(Directions): Whatever comes before the line containing "Instruction: Click the" stays out; transcribe that line and all that follow to the end of the records exactly, with no pictures.

--- Input data Enclosed Below ---

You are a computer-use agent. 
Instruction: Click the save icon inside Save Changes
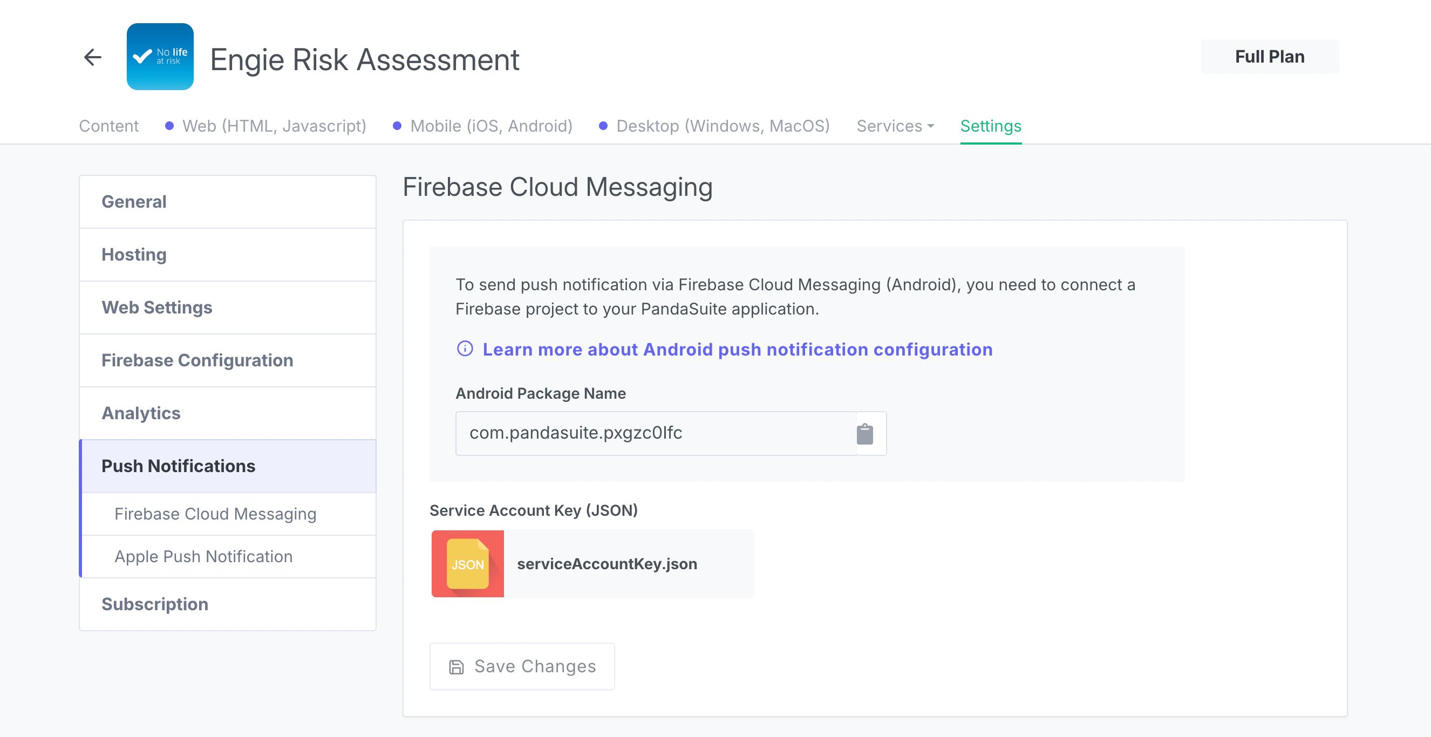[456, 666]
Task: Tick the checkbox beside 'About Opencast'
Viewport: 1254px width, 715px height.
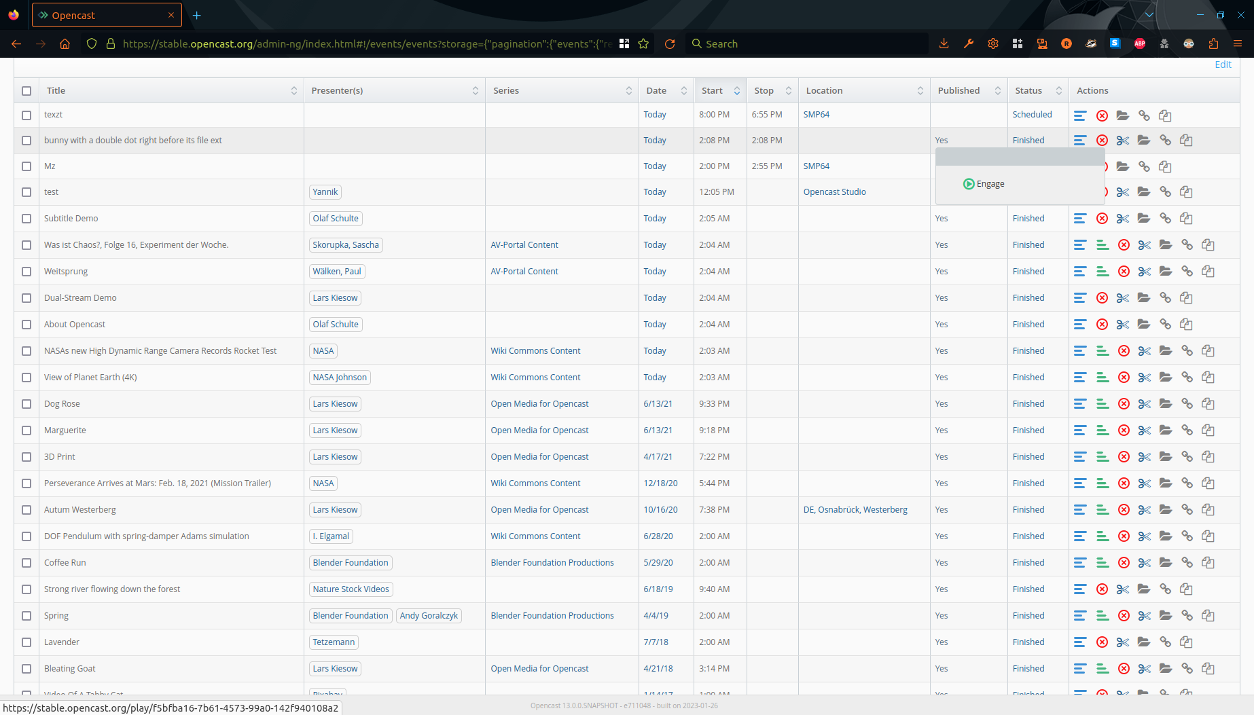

--- End of Enclosed Input data ---

(Exercise result):
Instruction: Click the save icon inside Save Changes
[456, 666]
Task: Tick the checkbox beside 'About Opencast'
Viewport: 1254px width, 715px height.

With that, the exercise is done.